Wörtlich übersetzt heißt Kyai Herr. Allein das
Wort "Reiseproviant" reicht jedoch nicht aus, um alle
Assoziationen zu vermitteln, die ein Javaner mit dem Wort Sangu
verbindet. Sangu ist das Schulbrot, das Taschengeld, die Mitgift,
wenn man es von der materiellen Seite her betrachtet. Es gibt
aber auch die immaterielle Bedeutung des Wortes Sangu: Z.B.
bezeichnet man das Gebet, das die Familie spricht, wenn ein
Angehöriger auf eine lange Reise geht, als Sangu.
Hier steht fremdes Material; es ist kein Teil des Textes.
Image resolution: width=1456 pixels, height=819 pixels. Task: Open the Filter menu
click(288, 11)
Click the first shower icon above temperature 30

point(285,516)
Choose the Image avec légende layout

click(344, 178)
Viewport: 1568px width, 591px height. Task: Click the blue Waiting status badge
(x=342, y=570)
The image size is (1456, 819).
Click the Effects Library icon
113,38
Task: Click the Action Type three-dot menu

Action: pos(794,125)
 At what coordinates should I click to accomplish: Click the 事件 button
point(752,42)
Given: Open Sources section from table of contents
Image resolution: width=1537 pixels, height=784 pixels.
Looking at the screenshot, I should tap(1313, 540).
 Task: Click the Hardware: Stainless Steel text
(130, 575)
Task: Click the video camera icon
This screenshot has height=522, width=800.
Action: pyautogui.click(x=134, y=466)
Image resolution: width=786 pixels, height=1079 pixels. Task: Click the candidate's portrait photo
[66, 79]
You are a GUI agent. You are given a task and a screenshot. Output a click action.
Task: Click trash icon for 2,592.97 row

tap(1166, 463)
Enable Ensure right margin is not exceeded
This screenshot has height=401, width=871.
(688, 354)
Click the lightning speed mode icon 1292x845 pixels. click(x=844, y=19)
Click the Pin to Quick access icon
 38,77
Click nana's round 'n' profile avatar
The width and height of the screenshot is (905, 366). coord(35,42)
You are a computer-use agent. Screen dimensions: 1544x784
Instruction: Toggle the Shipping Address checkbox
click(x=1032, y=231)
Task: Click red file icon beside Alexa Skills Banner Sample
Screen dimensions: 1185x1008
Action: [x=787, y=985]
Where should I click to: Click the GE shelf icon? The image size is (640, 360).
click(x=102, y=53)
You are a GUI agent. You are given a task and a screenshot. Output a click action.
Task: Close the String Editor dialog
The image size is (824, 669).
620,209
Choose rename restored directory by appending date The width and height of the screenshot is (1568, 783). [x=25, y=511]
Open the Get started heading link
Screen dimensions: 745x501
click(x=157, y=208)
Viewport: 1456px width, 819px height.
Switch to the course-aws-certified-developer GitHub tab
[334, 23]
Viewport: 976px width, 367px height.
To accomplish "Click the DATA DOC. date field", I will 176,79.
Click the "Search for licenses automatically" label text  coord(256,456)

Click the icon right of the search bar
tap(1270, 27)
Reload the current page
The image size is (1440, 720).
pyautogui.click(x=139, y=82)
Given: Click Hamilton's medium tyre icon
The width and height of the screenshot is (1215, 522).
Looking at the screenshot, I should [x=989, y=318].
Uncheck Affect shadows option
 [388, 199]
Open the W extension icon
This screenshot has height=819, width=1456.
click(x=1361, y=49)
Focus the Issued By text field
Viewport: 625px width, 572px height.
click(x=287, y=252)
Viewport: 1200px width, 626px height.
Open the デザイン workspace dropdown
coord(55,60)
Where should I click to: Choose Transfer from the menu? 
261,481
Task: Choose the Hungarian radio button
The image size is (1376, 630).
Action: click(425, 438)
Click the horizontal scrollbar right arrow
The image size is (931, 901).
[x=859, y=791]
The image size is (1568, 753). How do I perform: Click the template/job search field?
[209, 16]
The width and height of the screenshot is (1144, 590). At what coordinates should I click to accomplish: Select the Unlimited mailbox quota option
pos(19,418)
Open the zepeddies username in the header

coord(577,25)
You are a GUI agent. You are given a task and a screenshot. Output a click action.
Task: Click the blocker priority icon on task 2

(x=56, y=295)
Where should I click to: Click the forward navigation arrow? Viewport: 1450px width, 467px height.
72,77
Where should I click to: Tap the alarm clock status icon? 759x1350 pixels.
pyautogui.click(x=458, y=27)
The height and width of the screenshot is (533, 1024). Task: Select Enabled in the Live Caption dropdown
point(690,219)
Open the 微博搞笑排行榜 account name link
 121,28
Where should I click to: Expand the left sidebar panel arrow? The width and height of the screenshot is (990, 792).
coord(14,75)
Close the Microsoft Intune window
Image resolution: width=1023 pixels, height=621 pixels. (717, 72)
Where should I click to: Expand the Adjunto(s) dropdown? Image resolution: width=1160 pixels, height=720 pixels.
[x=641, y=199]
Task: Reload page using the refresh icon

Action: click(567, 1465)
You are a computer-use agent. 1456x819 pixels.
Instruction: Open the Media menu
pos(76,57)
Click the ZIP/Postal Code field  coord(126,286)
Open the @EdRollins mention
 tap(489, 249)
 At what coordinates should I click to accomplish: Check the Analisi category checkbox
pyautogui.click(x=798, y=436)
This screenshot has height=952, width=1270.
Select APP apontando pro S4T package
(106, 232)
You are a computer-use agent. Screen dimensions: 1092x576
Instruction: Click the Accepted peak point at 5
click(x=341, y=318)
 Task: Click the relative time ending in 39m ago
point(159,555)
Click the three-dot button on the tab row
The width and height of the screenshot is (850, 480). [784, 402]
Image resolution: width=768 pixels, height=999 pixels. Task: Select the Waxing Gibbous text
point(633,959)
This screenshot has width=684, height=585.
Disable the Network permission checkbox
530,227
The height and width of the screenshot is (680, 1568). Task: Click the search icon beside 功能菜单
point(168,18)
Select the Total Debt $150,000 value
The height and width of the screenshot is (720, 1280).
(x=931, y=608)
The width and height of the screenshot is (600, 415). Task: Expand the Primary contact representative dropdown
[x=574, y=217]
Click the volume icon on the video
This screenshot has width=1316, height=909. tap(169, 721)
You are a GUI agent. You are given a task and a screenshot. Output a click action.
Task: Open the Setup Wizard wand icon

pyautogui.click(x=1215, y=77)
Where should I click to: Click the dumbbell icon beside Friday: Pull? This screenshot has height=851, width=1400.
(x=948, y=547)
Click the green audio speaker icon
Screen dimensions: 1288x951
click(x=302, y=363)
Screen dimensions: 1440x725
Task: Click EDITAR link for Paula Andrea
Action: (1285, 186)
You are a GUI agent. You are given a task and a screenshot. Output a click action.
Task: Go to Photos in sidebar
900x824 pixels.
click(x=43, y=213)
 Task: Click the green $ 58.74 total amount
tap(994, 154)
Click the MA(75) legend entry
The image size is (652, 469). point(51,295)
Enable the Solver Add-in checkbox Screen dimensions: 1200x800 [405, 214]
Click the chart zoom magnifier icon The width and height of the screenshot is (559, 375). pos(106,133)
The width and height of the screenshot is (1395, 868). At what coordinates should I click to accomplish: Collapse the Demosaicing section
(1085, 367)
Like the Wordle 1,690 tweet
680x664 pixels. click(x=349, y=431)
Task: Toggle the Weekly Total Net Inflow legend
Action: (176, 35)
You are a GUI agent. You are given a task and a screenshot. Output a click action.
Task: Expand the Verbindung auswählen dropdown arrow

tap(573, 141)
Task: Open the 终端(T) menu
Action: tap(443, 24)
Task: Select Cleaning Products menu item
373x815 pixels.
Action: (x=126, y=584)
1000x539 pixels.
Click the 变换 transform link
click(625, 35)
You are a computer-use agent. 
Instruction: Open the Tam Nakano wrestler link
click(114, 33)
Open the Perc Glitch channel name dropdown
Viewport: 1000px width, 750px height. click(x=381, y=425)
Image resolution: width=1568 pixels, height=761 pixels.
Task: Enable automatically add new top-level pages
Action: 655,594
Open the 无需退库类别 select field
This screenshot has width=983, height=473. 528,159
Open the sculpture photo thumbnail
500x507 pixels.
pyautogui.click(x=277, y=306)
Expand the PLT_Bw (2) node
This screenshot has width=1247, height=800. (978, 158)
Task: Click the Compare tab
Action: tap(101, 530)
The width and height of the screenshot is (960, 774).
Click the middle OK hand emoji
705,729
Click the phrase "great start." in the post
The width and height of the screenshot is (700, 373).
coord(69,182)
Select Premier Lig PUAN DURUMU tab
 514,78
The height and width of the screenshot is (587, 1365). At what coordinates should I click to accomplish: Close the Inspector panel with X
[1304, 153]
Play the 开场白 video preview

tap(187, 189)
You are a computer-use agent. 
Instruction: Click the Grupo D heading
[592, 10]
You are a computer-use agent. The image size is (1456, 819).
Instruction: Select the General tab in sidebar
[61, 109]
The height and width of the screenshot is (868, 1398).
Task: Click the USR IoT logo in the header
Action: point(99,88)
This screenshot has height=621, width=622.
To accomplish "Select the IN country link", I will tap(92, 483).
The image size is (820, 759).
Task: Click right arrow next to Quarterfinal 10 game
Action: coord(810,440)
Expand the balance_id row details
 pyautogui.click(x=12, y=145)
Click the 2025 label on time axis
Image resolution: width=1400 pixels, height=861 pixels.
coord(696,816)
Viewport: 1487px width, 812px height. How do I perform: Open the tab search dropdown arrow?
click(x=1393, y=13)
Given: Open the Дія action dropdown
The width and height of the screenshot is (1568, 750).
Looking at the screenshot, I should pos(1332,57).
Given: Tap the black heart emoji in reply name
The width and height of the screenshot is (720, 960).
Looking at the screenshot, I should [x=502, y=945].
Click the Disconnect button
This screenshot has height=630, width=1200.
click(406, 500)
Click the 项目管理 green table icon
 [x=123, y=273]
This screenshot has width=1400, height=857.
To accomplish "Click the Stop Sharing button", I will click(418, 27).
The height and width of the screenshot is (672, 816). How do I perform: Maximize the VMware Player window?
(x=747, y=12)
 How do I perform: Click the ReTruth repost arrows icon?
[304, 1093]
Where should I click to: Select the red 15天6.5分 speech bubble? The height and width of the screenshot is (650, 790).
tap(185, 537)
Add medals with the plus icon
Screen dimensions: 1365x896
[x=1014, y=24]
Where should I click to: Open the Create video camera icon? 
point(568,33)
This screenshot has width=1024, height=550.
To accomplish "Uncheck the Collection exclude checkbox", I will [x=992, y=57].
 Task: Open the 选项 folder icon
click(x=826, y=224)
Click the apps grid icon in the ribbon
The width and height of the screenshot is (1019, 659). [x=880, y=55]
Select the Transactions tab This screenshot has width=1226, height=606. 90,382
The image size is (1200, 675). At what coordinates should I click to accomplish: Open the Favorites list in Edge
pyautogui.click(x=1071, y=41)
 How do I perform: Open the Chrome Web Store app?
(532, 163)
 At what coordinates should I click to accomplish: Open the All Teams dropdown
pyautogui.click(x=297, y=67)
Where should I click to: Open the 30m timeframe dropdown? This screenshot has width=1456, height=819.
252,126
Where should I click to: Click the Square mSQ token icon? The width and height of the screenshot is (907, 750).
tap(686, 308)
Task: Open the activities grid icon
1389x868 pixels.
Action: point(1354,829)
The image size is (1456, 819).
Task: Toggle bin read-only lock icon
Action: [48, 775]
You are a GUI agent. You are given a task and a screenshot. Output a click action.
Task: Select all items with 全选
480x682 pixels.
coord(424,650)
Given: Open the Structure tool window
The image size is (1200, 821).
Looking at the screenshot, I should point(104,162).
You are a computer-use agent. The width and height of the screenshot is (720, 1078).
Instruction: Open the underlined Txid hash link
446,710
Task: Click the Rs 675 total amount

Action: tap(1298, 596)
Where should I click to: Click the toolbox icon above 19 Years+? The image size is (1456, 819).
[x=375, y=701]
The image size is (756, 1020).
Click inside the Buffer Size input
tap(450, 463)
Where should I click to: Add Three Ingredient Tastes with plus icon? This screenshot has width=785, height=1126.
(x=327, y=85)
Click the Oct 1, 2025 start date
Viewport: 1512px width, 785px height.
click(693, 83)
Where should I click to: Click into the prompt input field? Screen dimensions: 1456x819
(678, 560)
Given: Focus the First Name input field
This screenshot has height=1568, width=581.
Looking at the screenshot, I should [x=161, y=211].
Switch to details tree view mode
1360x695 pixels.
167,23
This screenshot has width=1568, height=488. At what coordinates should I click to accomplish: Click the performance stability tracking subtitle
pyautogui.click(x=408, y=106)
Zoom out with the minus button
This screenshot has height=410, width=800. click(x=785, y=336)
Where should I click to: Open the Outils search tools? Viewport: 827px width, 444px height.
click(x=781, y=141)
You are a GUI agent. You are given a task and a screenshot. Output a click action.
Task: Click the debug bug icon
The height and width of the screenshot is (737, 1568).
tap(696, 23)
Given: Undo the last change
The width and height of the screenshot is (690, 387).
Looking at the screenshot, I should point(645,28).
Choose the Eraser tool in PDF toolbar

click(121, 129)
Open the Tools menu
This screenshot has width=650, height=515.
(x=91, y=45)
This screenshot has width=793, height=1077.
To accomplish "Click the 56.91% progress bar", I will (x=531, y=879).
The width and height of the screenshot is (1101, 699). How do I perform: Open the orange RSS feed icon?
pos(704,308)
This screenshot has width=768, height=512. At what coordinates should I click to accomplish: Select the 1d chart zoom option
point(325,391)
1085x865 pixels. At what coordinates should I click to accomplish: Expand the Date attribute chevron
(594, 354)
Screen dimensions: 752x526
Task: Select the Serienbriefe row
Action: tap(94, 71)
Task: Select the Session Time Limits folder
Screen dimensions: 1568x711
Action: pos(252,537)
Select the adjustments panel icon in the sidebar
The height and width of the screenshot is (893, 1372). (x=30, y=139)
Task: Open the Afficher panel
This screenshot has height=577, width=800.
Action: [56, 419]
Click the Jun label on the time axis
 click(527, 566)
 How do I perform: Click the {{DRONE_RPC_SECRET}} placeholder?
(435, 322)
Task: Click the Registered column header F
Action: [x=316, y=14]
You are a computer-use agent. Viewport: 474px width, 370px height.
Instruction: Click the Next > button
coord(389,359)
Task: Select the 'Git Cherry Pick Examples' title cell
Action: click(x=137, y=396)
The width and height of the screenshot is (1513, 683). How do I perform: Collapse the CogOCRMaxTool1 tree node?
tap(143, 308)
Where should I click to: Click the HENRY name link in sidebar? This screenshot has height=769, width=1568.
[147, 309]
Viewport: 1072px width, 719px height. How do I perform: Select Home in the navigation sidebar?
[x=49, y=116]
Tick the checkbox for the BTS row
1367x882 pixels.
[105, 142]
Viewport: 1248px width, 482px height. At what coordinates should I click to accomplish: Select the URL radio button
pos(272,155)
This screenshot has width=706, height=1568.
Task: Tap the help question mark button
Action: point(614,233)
Die guten
Wünsche des Gebets sollen Reisebegleiter und Proviant sein
und dafür sorgen, daß der Reisende heil
zurückkehrt. Auch wenn jemand stirbt und seine Reise ins
Jenseits antritt, spricht die Familie gemeinsam das Sangu-Gebet.
Und es gibt eine dritte Bedeutung: Sangu nennt man all das, was
Erwachsene Kindern mit auf den Lebensweg geben.